Exercise prompt
Every entry must appear in the answer exactly as written.

Records shown
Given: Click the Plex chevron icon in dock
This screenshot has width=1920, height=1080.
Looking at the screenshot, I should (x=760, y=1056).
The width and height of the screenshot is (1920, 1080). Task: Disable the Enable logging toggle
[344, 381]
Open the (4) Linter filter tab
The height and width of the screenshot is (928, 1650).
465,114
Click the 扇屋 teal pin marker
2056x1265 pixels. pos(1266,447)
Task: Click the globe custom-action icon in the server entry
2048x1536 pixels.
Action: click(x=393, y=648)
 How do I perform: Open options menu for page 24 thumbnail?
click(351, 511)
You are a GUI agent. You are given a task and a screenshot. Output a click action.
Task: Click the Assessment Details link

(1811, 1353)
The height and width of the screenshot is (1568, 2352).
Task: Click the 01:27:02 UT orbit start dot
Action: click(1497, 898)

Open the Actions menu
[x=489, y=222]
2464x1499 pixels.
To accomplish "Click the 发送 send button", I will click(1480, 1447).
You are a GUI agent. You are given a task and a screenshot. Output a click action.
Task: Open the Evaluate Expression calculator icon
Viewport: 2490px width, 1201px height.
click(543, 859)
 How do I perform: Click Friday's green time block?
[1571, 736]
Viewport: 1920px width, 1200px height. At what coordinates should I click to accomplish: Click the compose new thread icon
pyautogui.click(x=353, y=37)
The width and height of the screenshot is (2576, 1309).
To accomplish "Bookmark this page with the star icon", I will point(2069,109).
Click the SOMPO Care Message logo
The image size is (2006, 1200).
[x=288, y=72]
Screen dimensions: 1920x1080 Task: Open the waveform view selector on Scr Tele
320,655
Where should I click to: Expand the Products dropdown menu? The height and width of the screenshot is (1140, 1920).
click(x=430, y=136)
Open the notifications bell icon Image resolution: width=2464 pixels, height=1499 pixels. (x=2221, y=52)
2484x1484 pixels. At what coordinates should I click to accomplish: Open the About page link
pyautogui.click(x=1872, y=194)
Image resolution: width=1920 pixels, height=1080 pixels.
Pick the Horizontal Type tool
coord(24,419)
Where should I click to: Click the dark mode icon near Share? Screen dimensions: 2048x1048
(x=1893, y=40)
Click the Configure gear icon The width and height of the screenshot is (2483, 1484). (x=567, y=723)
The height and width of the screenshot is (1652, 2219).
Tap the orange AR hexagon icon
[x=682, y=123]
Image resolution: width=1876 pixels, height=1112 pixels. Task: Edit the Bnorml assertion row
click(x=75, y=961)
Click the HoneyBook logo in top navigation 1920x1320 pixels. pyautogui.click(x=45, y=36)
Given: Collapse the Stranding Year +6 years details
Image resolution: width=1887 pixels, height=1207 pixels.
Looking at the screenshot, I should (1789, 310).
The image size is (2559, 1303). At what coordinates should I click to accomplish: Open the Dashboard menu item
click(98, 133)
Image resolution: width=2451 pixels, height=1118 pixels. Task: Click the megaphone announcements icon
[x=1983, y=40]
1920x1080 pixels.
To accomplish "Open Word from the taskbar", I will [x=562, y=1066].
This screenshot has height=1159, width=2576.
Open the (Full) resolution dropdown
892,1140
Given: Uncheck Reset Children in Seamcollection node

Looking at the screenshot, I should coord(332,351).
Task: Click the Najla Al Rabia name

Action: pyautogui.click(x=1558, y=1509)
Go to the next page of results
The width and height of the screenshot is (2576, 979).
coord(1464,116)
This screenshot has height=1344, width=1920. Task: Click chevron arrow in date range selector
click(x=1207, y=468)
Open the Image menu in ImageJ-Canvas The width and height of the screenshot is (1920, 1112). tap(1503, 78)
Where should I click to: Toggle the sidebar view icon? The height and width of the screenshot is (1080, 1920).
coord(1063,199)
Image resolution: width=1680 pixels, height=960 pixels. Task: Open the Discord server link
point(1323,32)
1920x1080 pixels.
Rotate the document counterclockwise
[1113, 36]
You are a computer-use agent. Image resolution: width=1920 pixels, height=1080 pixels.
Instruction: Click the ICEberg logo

Result for this task
Given: Click the Plex chevron icon in dock
This screenshot has width=1920, height=1080.
Looking at the screenshot, I should (x=760, y=1056).
The width and height of the screenshot is (1920, 1080). Task: Disable the Enable logging toggle
[344, 381]
Open the (4) Linter filter tab
The height and width of the screenshot is (928, 1650).
465,114
Click the 扇屋 teal pin marker
2056x1265 pixels. pos(1266,447)
Task: Click the globe custom-action icon in the server entry
2048x1536 pixels.
Action: click(x=393, y=648)
 How do I perform: Open options menu for page 24 thumbnail?
click(351, 511)
You are a GUI agent. You are given a task and a screenshot. Output a click action.
Task: Click the Assessment Details link

(1811, 1353)
The height and width of the screenshot is (1568, 2352).
Task: Click the 01:27:02 UT orbit start dot
Action: click(1497, 898)

Open the Actions menu
[x=489, y=222]
2464x1499 pixels.
To accomplish "Click the 发送 send button", I will click(1480, 1447).
You are a GUI agent. You are given a task and a screenshot. Output a click action.
Task: Open the Evaluate Expression calculator icon
Viewport: 2490px width, 1201px height.
click(543, 859)
 How do I perform: Click Friday's green time block?
[1571, 736]
Viewport: 1920px width, 1200px height. At what coordinates should I click to accomplish: Click the compose new thread icon
pyautogui.click(x=353, y=37)
The width and height of the screenshot is (2576, 1309).
To accomplish "Bookmark this page with the star icon", I will point(2069,109).
Click the SOMPO Care Message logo
The image size is (2006, 1200).
[x=288, y=72]
Screen dimensions: 1920x1080 Task: Open the waveform view selector on Scr Tele
320,655
Where should I click to: Expand the Products dropdown menu? The height and width of the screenshot is (1140, 1920).
click(x=430, y=136)
Open the notifications bell icon Image resolution: width=2464 pixels, height=1499 pixels. (x=2221, y=52)
2484x1484 pixels. At what coordinates should I click to accomplish: Open the About page link
pyautogui.click(x=1872, y=194)
Image resolution: width=1920 pixels, height=1080 pixels.
Pick the Horizontal Type tool
coord(24,419)
Where should I click to: Click the dark mode icon near Share? Screen dimensions: 2048x1048
(x=1893, y=40)
Click the Configure gear icon The width and height of the screenshot is (2483, 1484). (x=567, y=723)
The height and width of the screenshot is (1652, 2219).
Tap the orange AR hexagon icon
[x=682, y=123]
Image resolution: width=1876 pixels, height=1112 pixels. Task: Edit the Bnorml assertion row
click(x=75, y=961)
Click the HoneyBook logo in top navigation 1920x1320 pixels. pyautogui.click(x=45, y=36)
Given: Collapse the Stranding Year +6 years details
Image resolution: width=1887 pixels, height=1207 pixels.
Looking at the screenshot, I should (1789, 310).
The image size is (2559, 1303). At what coordinates should I click to accomplish: Open the Dashboard menu item
click(98, 133)
Image resolution: width=2451 pixels, height=1118 pixels. Task: Click the megaphone announcements icon
[x=1983, y=40]
1920x1080 pixels.
To accomplish "Open Word from the taskbar", I will [x=562, y=1066].
This screenshot has height=1159, width=2576.
Open the (Full) resolution dropdown
892,1140
Given: Uncheck Reset Children in Seamcollection node

Looking at the screenshot, I should coord(332,351).
Task: Click the Najla Al Rabia name

Action: pyautogui.click(x=1558, y=1509)
Go to the next page of results
The width and height of the screenshot is (2576, 979).
coord(1464,116)
This screenshot has height=1344, width=1920. Task: Click chevron arrow in date range selector
click(x=1207, y=468)
Open the Image menu in ImageJ-Canvas The width and height of the screenshot is (1920, 1112). tap(1503, 78)
Where should I click to: Toggle the sidebar view icon? The height and width of the screenshot is (1080, 1920).
coord(1063,199)
Image resolution: width=1680 pixels, height=960 pixels. Task: Open the Discord server link
point(1323,32)
1920x1080 pixels.
Rotate the document counterclockwise
[1113, 36]
You are a computer-use agent. Image resolution: width=1920 pixels, height=1080 pixels.
Instruction: Click the ICEberg logo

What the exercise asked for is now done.